▸ **ESTRATTO DELLA PAGINA**
####

La regista Domee Shi svela il silenzio che circonda le mestruazioni e getta uno sguardo sul controverso rapporto madre figlia
Red, le emozioni della pubertà
A differenza di quanto accade nel nuovo film della Pixar, Red (su Disney Plus dall’11 marzo) nella vita non ci sono panda rossi giganti (o almeno non sempre), e le prime mestruazioni per una ragazza implicano sempre una certa dose di trauma. Spesso “invisibile”, quando non un vero e proprio tabù, è un momento su cui grava un certo peso sociale, e che comporta una certa pressione per le adolescenti, che improvvisamente si sentono dire “Ora sei una donna”. Quello della prima mestruazione è un rito di passaggio che avviene sempre in un momento imprevisto e non sempre desiderato.
Scritto e diretto da Domee Shi, al suo debutto alla regia di un lungometraggio, Red – racconto di formazione adolescenziale al femminile, in cui la tredicenne Mei Lee si trasforma in un panda rosso gigante quando perde il controllo delle sue emozioni – ha suscitato entusiasmo tra le donne di tutte le età. Il gruppo di amiche disegnate da Shi e dalla production designer Rona Liu, così come la madre, la nonna e le zie della protagonista, rappresentano un’ampia gamma di personaggi femminili in cui riflettersi. Con loro scrutiamo l’abisso della pubertà attraverso la metafora cinematografica delle mestruazioni, ma anche il modo in cui questo abisso si frappone tra una madre e una figlia. Perché le mestruazioni non sono l’unico tabù affrontato nel film.
Il rito di passaggio della prima mestruazione
Se succede troppo presto, quando la stanza è ancora piena di giochi da bambini, la pressione e il disagio sono insopportabili. Se il momento arriva tardi, quando tutte le amiche lo hanno già vissuto, la pressione si trasforma nella preoccupazione che “qualcosa non va”. Quel peso intangibile su ragazze e adolescenti ha molto a che fare con il modo in cui questo passaggio è legato all’età adulta, con la promessa di libertà di azione e decisione, ma anche con le connotazioni di pericolo ereditate da secoli di patriarcato in cui la desiderabilità può diventare una questione di vita o di morte.

####

Riporti parola per parola il passo dell'articolo su Red che va da “La regista Domee” fino a “non sempre desiderato.”.

####

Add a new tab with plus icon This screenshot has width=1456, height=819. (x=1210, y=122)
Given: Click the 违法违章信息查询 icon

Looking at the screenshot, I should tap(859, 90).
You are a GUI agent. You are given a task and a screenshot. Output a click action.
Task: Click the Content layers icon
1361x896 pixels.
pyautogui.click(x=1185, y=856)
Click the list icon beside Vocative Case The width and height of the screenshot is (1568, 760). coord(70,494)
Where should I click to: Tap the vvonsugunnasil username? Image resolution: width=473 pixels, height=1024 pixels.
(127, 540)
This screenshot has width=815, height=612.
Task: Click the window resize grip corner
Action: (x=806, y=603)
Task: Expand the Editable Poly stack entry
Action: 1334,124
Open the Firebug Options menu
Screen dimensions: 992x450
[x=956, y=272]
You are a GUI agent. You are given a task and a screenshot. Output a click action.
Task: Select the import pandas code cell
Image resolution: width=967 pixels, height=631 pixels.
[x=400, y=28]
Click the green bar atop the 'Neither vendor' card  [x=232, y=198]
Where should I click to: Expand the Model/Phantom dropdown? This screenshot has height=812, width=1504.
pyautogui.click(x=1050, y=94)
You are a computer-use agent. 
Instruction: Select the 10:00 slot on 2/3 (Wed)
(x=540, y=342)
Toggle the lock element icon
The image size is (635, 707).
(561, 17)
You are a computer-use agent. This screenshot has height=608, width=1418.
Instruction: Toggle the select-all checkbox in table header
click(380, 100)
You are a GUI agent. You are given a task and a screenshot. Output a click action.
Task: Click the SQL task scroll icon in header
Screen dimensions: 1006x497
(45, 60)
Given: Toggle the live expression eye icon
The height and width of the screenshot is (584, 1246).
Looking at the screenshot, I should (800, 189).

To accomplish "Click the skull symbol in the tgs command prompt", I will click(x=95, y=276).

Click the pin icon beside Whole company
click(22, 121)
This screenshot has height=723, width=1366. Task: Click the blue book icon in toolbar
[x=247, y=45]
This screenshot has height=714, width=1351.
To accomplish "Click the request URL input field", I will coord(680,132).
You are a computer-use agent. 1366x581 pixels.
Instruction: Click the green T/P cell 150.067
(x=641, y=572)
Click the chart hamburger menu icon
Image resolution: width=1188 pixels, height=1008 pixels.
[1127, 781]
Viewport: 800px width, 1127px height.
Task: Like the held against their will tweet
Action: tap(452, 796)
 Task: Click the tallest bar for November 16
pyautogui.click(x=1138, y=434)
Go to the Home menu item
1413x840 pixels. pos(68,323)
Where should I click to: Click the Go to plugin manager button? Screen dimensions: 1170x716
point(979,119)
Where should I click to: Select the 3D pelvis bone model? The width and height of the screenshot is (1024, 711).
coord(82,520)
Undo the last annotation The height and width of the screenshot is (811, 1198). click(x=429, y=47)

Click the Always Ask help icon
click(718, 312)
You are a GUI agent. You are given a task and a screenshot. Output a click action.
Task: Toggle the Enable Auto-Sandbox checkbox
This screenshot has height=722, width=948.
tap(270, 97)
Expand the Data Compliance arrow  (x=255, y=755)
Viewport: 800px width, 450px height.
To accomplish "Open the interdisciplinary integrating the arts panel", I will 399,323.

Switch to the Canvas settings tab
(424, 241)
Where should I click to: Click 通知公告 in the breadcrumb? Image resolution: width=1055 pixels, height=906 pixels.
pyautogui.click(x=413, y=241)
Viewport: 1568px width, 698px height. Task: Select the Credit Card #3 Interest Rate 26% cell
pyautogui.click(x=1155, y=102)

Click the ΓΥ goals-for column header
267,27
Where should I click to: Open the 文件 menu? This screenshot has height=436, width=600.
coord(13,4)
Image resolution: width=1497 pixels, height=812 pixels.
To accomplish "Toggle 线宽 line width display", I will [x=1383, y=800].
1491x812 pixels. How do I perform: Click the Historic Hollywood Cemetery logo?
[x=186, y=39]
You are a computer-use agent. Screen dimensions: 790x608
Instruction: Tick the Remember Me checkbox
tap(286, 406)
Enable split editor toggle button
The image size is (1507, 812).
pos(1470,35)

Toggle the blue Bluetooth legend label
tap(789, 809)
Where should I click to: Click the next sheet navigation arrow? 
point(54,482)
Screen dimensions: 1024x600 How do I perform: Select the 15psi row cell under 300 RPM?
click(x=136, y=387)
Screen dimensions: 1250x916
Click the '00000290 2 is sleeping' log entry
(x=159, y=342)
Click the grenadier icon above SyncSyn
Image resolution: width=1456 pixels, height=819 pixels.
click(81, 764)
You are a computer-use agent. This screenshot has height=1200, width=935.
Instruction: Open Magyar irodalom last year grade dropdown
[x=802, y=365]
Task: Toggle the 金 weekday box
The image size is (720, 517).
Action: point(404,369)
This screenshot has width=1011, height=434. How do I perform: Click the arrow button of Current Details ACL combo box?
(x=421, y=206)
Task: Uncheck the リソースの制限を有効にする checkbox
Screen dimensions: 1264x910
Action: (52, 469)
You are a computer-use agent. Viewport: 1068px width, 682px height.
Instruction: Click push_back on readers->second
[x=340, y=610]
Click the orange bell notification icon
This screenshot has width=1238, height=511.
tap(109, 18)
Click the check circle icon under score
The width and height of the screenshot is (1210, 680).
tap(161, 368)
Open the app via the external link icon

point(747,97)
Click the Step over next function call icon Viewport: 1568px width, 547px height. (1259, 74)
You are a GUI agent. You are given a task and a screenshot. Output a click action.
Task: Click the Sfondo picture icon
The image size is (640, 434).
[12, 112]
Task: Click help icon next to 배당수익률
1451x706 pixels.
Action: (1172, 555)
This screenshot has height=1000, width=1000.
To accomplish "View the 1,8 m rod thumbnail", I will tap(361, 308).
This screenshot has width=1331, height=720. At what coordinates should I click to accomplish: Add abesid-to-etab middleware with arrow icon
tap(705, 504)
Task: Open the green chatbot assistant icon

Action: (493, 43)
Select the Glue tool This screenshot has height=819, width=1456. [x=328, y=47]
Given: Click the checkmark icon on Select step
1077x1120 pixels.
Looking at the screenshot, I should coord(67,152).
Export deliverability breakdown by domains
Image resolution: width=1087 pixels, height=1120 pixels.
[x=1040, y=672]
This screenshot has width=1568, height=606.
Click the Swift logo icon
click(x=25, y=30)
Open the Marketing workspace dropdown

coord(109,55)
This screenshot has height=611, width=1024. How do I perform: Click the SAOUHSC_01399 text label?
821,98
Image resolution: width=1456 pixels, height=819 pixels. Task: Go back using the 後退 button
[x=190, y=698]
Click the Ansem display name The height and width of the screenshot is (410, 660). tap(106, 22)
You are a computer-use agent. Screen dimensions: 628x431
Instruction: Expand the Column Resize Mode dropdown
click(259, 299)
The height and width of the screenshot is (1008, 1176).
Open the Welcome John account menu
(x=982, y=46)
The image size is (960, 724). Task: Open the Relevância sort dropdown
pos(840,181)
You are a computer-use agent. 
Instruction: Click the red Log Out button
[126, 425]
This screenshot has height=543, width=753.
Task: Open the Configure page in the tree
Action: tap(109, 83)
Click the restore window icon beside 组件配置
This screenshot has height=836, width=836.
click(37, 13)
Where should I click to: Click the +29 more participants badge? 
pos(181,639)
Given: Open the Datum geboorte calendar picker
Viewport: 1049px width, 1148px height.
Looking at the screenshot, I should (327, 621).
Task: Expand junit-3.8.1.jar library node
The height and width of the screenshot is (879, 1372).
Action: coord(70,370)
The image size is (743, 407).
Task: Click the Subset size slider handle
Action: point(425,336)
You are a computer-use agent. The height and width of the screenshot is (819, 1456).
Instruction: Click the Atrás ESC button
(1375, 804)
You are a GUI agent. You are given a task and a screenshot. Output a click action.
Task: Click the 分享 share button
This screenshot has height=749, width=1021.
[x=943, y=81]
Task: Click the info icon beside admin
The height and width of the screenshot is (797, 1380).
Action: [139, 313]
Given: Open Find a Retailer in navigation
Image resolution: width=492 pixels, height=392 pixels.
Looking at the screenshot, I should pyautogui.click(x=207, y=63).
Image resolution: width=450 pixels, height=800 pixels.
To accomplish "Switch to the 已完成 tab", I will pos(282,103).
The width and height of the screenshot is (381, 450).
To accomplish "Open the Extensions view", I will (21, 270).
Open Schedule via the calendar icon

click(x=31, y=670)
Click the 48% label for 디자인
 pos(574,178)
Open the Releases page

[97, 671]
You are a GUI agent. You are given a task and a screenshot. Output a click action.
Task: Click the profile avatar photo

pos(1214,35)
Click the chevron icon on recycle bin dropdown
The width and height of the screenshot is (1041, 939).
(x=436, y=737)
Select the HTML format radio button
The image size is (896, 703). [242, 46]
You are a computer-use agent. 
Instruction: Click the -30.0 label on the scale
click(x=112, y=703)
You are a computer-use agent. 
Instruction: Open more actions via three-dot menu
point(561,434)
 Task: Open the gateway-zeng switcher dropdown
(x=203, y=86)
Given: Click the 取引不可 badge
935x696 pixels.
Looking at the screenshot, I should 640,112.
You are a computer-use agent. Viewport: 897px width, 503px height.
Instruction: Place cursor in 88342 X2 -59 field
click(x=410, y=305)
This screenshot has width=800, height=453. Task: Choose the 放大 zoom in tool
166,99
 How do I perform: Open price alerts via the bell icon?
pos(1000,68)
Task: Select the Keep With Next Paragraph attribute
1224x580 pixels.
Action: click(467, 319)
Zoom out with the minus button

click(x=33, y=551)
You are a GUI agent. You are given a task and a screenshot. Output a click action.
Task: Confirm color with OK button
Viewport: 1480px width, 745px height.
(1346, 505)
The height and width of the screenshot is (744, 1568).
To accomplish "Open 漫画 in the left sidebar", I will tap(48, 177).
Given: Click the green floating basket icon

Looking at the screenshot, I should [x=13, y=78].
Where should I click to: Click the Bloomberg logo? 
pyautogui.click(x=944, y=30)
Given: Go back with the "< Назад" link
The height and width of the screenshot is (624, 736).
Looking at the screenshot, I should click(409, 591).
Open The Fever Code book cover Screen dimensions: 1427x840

####

▸ **RISPOSTA ALL'ESERCIZIO**
La regista Domee Shi svela il silenzio che circonda le mestruazioni e getta uno sguardo sul controverso rapporto madre figlia
Red, le emozioni della pubertà
A differenza di quanto accade nel nuovo film della Pixar, Red (su Disney Plus dall’11 marzo) nella vita non ci sono panda rossi giganti (o almeno non sempre), e le prime mestruazioni per una ragazza implicano sempre una certa dose di trauma. Spesso “invisibile”, quando non un vero e proprio tabù, è un momento su cui grava un certo peso sociale, e che comporta una certa pressione per le adolescenti, che improvvisamente si sentono dire “Ora sei una donna”. Quello della prima mestruazione è un rito di passaggio che avviene sempre in un momento imprevisto e non sempre desiderato.